A Saint-Maixant (Gironde), entre le domaine de François Mauriac et la tombe de Toulouse-Lautrec, la société Agri-truffe prospère dans le silence d’immenses serres blanches. Elle produit plus de 300 000 plants mycorhizés par an. Le principe est simple : en décembre, Agri-truffe achète des glands (entre 5 et 7 euros le kilo) de chênes truffiers, et les fait pousser durant deux mois. Parallèlement, la société concocte un substrat de calcaire, de terre et de truffes congelées, broyées, «pour libérer les spores du champignon dans le sol». Lorsque les jeunes plants atteignent deux mois, ils sont placés sur le substrat truffé. «Et la nature fait le reste», explique le PDG, Damien Berlureau. Avec 120 000 unités commercialisées chaque année - soit un tiers des plants mycorhizés produits dans le monde - la société affiche un chiffre d’affaires proche du million d’euros. La licence appartient à l’Inra, et chaque pépinière (Agri-truffe, mais aussi ses concurrents Robin et Naudet) lui reverse une dîme - environ 5 centimes d’euro - pour chaque plant vendu. En contrepartie, l’Inra appose son auguste logo sur les plants et contrôle qu’ils sont bien mycorhizés avec Tuber melanosporum, la reine des truffes. «Sans la technologie truffière, on ne trouverait plus de truffe en France. Mais si la science parvenait à révéler tous ses mystères, le produit perdrait de son intérêt, estime le jeune PDG. C’est une quête quasi-mystique.» Pas pour tout le monde : le marché à la clef est considérable. 20 000 familles récoltantes se répartissent 150 millions d’euros les bonnes années.

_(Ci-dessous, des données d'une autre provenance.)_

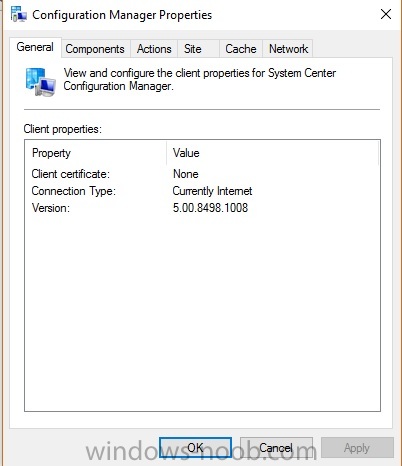The width and height of the screenshot is (402, 466).
Task: Open the Network tab
Action: [288, 49]

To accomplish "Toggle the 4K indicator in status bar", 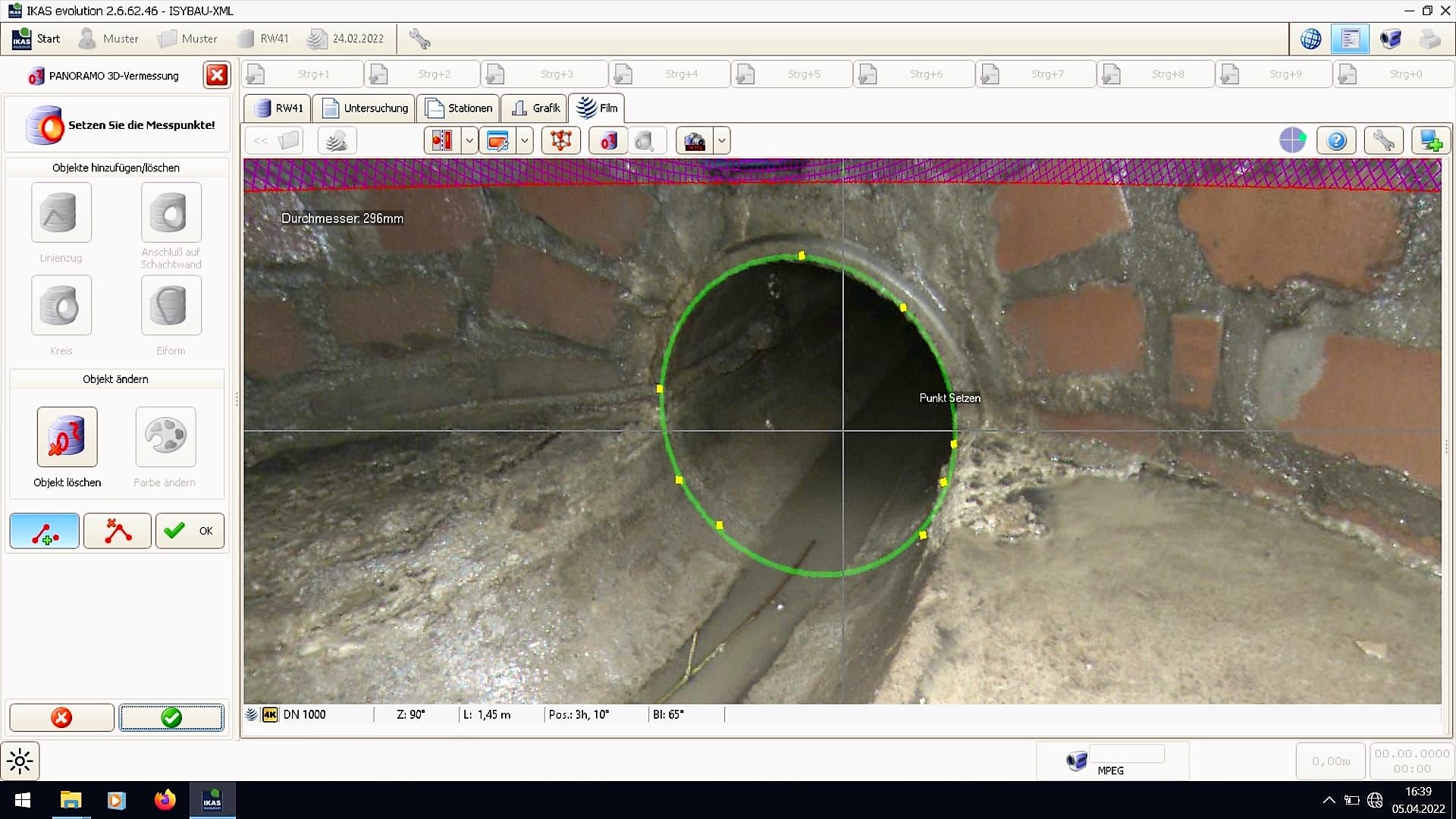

Le plant mycorhizé a indubitablement relancé la trufficulture en France : environ 1 000 hectares d’arbres truffiers sont plantés chaque année. «Un arbre produit environ vingt à trente ans. Mais on ne connaît pas le turnover, le nombre d’hectares arrachés ou inexploités», relève Damien Berlureau. L’innovation a «boosté» les plantations, de concert avec l’intense lobbying pratiqué par la Fédération française de la trufficulture auprès des élus à l’Assemblée nationale : exonération d’impôt foncier, subventions… Il reste que la trufficulture, malgré les plants mycorhizés, malgré les aides, demeure une activité agricole plus qu’aléatoire.
En quarante ans de pratique, Henri Dessolas aura compris deux ou trois choses qu’il transmet aujourd’hui à son petit-fils Bastien. Agé de 23 ans, cet éclairagiste envisage une reconversion comme consultant en trufficulture. Il a saisi l’essentiel : «la truffe ne se donne à personne ».